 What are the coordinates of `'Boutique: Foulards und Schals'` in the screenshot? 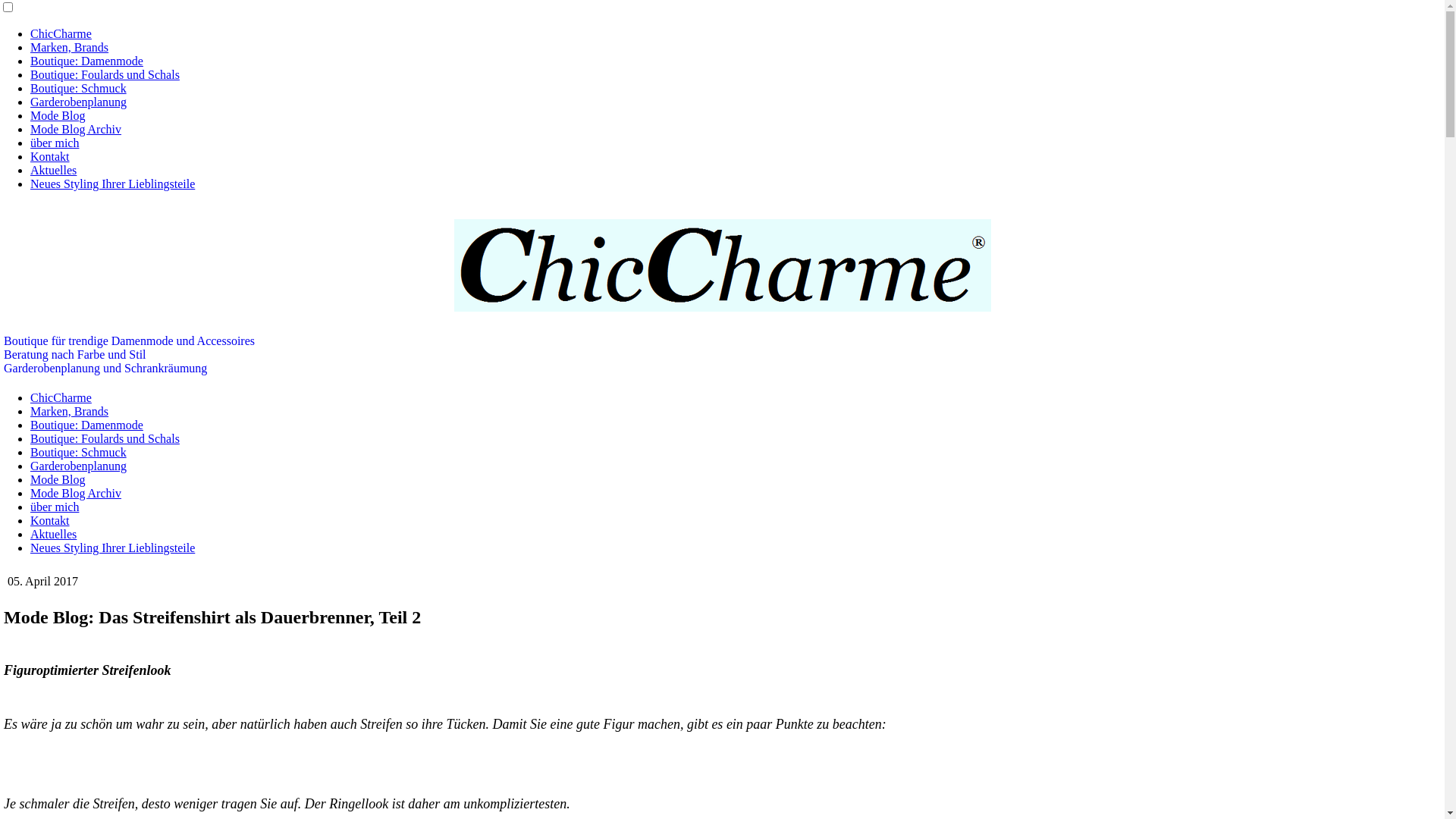 It's located at (30, 438).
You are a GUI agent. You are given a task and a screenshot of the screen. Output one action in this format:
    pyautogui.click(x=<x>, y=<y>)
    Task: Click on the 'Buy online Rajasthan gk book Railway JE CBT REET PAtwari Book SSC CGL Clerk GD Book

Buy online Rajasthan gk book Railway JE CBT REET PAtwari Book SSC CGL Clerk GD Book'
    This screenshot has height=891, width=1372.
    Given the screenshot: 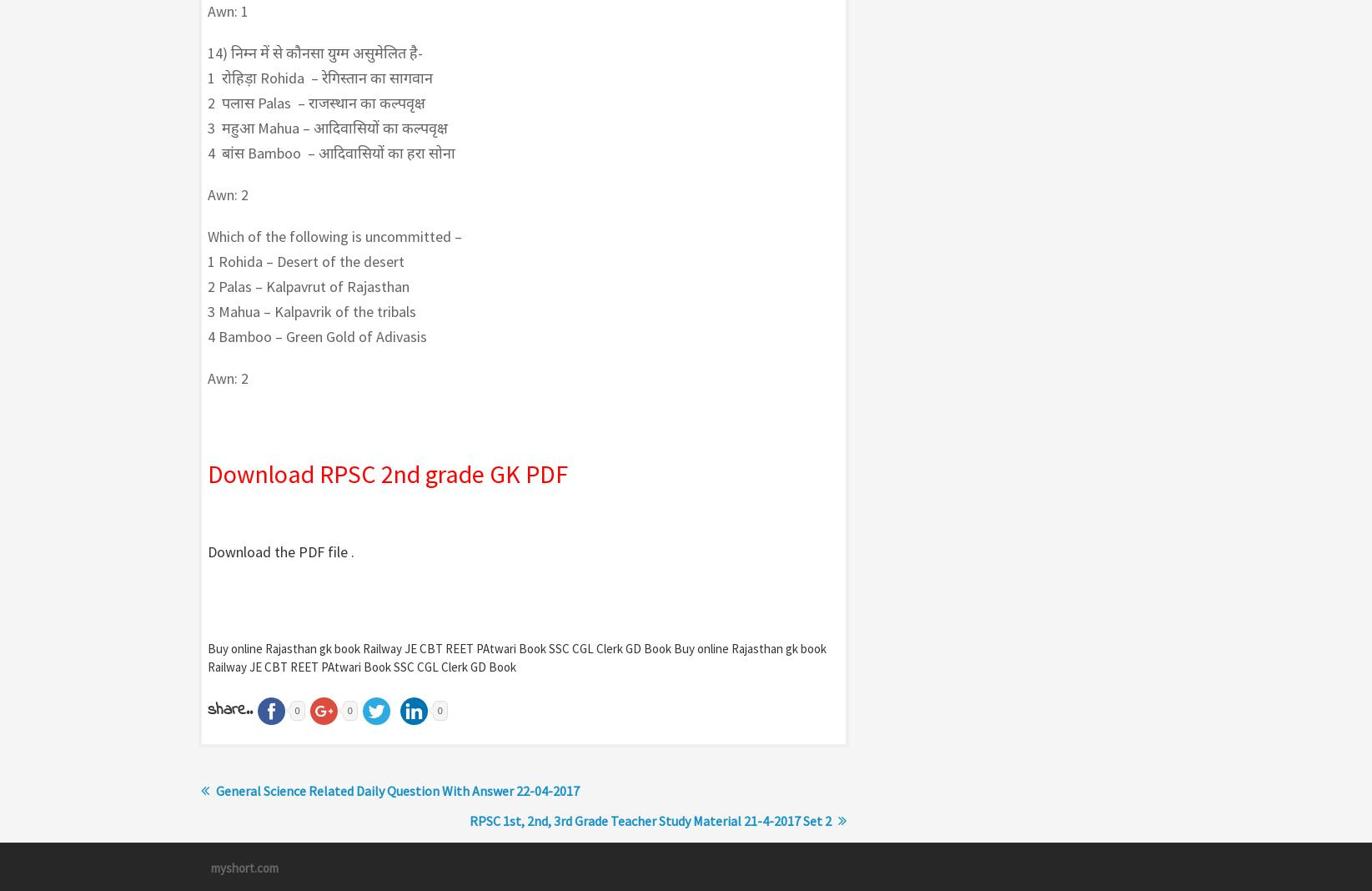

-=-=-=-=-

**Exercise:** Reproduce the listing from the line that contains "You are a GUI" through the end of the listing, substituting "screen capture" for "screenshot" and changing nothing else. Omit the pictures from your output.

**Full solution:**
You are a GUI agent. You are given a task and a screen capture of the screen. Output one action in this format:
    pyautogui.click(x=<x>, y=<y>)
    Task: Click on the 'Buy online Rajasthan gk book Railway JE CBT REET PAtwari Book SSC CGL Clerk GD Book

Buy online Rajasthan gk book Railway JE CBT REET PAtwari Book SSC CGL Clerk GD Book'
    This screen capture has height=891, width=1372.
    Given the screen capture: 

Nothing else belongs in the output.